Despite being famed for their generous perks, new data shows that HR departments at tech firms don’t command the confidence of their employees. At a time when Silicon Valley is going through a spate of employment scandals, the results are likely to cause concern among tech company leaders.
The data, collected by workplace ratings company ViewsHub, was a result of asking employees across 11 different sectors about the effectiveness of HR teams in their organisations. HR departments in tech firms finished rock bottom.
HR departments in technology companies were given an average effectiveness score of 2.66 out of 5 from their fellow employees, falling far short of the pan-sector average of 3.45. Tech HR departments were also the only HR teams to receive an average score in the 2’s.

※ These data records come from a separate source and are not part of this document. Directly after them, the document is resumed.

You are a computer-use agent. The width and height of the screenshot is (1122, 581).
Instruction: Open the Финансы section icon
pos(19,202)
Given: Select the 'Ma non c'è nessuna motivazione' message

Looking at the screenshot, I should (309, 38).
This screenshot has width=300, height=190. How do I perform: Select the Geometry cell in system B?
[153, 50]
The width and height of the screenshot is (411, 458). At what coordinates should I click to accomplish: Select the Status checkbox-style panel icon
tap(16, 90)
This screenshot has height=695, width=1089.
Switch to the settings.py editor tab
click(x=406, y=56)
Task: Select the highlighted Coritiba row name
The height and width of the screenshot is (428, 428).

These effectiveness scores were derived from asking 50,000 people to rank departments in their organisations on three criteria: their ability to get things done; how technically good they are at their jobs; and how responsive they are to other teams. The departments were then given a total average score from this data.

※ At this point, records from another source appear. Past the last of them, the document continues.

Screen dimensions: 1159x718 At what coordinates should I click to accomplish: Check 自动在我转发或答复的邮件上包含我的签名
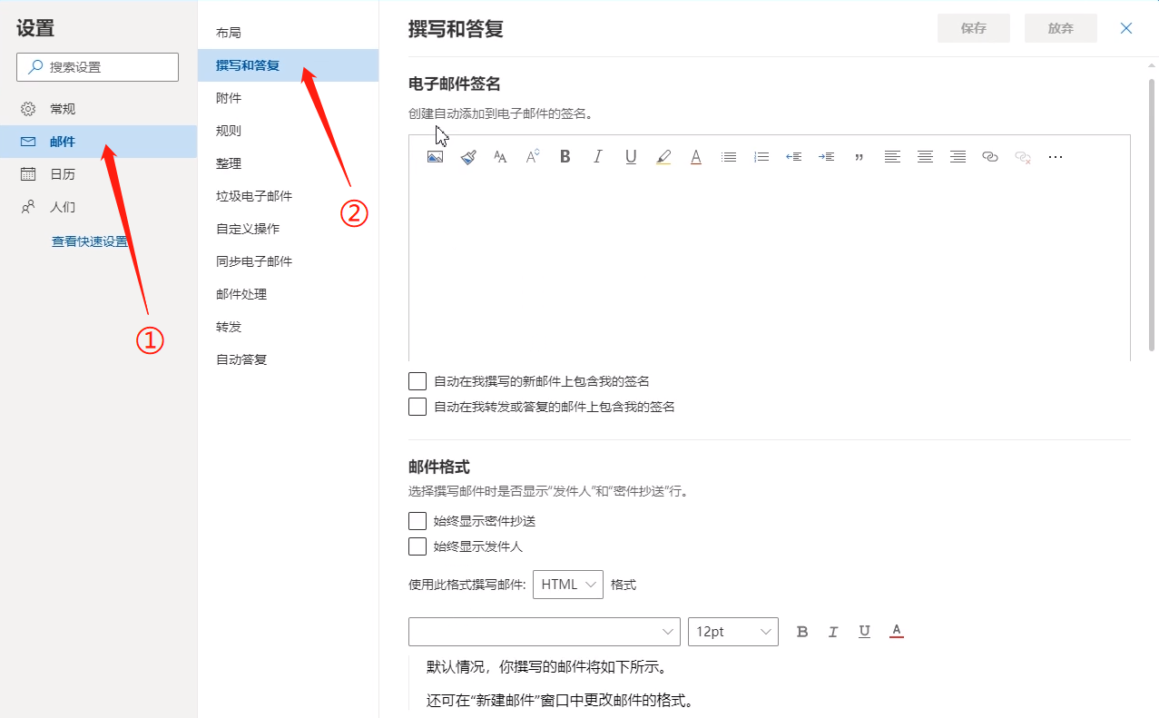417,406
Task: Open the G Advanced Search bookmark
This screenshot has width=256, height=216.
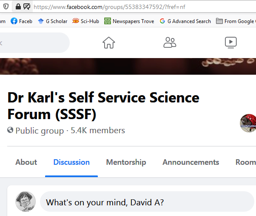Action: [x=185, y=21]
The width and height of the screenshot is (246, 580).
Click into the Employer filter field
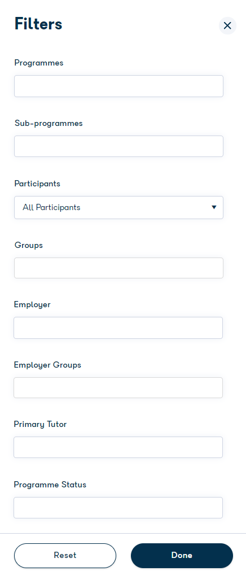pyautogui.click(x=118, y=328)
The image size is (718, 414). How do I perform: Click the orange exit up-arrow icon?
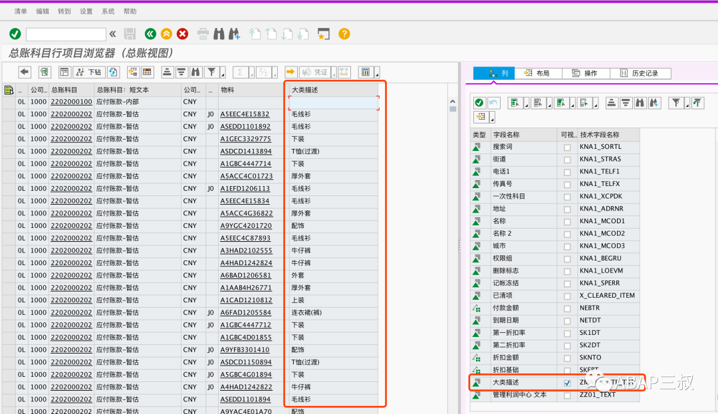166,34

The survey also ranked other departments in tech companies from senior management through to legal. HR departments finished second to bottom out of all the departments in the tech sector, ranking only higher than product management teams.
ViewsHub is a team-to-team ratings and feedback tool. It provides employees and managers with the ability to give and receive real-time feedback from other teams both within and outside their organisations.

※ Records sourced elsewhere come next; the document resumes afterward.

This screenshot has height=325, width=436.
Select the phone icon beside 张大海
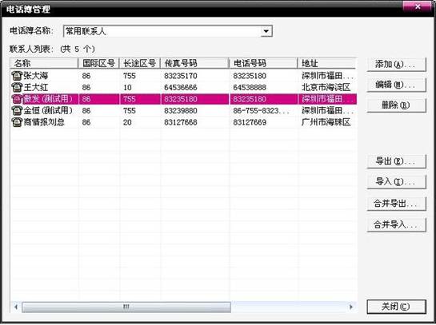click(x=17, y=76)
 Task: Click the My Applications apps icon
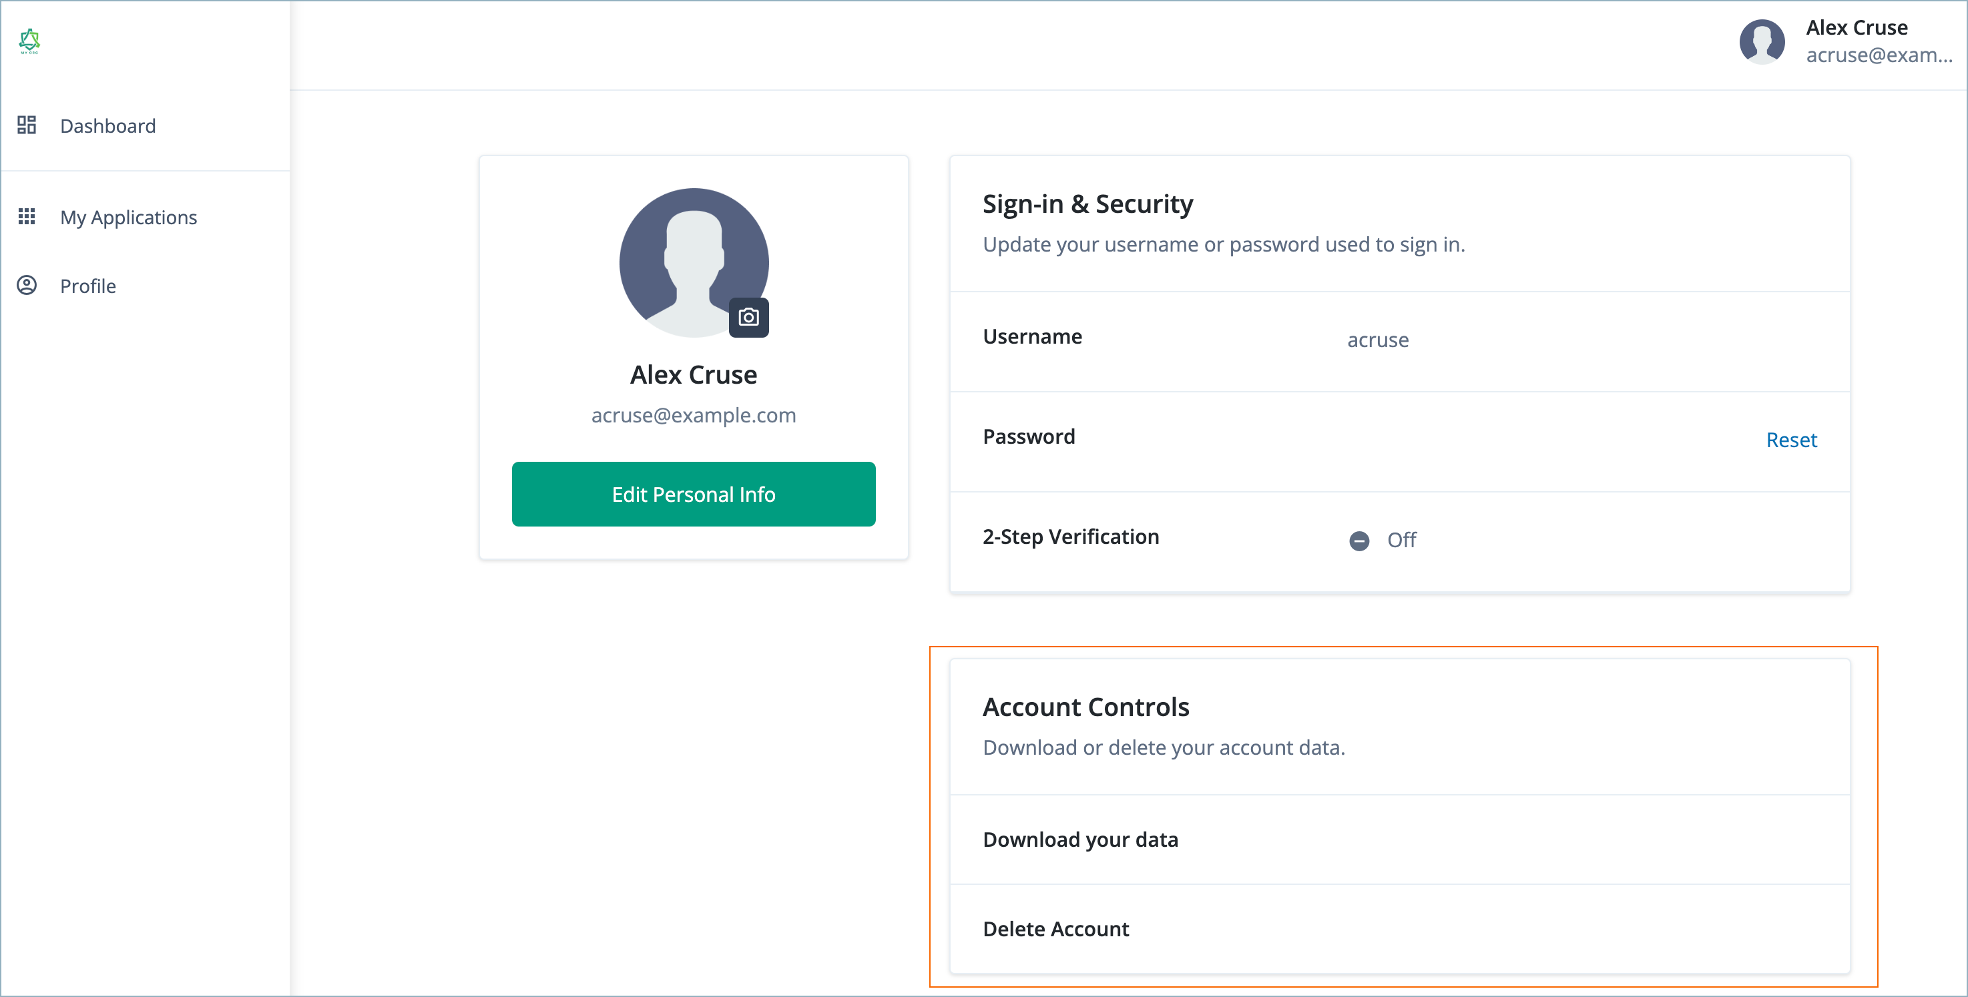click(27, 217)
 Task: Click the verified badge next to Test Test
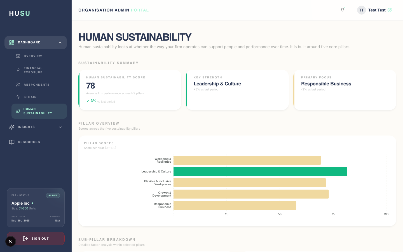[390, 10]
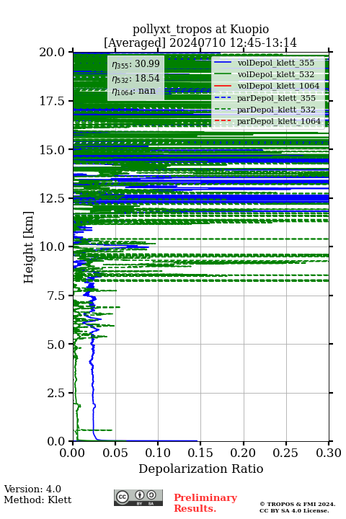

Ab Banerjee, CEO of ViewsHub, said:
“It’s time for more managers to know what their employees think. We started collecting this data years ago. HR departments at tech companies have lagged behind other industries throughout that time. If managers had been looking at this data, it would have been an early warning sign. They would have had the information they needed to have acted. It is essential that managers and leadership teams have access to this type of feedback data for their organisations.“HR departments might say they feel sidelined by tech firms. But they also have to take responsibility for this data, and act accordingly. This data shows that one of the places where HR departments fell down was responsiveness. For whatever reason, employees have developed the perception that human resources departments aren’t responding to their concerns; they weren’t responsive enough. HR departments in tech firms might want to launch engagement schemes to try to correct this.”